Saved entries:
-------

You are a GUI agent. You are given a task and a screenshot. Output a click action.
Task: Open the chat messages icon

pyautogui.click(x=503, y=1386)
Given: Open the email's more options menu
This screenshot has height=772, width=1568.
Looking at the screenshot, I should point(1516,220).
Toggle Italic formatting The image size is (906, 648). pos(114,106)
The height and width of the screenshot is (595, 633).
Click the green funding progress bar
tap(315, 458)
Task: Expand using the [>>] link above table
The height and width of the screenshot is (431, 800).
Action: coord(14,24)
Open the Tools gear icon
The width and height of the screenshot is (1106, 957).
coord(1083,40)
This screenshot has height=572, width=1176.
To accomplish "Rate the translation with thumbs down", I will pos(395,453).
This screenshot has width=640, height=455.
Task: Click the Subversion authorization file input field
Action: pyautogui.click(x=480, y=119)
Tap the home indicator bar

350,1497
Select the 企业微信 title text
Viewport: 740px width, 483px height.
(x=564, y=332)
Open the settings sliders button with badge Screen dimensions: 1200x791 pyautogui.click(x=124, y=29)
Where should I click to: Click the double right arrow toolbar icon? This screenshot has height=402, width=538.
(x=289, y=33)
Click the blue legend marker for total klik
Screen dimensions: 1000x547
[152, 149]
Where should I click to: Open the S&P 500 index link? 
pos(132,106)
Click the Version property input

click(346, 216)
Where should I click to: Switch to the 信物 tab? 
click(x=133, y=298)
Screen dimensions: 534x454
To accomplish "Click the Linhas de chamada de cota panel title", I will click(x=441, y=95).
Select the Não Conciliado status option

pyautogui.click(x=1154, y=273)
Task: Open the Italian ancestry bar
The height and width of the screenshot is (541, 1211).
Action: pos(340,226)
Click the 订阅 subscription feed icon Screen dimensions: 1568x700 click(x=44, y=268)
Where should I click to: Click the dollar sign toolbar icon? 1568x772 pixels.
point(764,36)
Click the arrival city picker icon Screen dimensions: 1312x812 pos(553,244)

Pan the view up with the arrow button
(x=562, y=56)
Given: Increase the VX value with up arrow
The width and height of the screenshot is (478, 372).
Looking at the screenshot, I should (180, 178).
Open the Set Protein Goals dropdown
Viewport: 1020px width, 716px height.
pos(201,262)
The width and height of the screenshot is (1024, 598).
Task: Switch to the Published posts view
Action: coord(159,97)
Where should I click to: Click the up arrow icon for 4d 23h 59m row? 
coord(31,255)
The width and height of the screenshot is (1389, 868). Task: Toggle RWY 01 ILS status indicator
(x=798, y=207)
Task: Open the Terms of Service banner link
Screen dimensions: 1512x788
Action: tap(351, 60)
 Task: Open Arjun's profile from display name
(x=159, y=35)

-------

*ASSIGNMENT*
In the entries above, find the line with "Task: Expand using the [>>] link above table" and the line with "This screenshot has height=572, width=1176.", then set down exactly those two and every line between them, nothing else.

*TASK SOLUTION*
Task: Expand using the [>>] link above table
The height and width of the screenshot is (431, 800).
Action: coord(14,24)
Open the Tools gear icon
The width and height of the screenshot is (1106, 957).
coord(1083,40)
This screenshot has height=572, width=1176.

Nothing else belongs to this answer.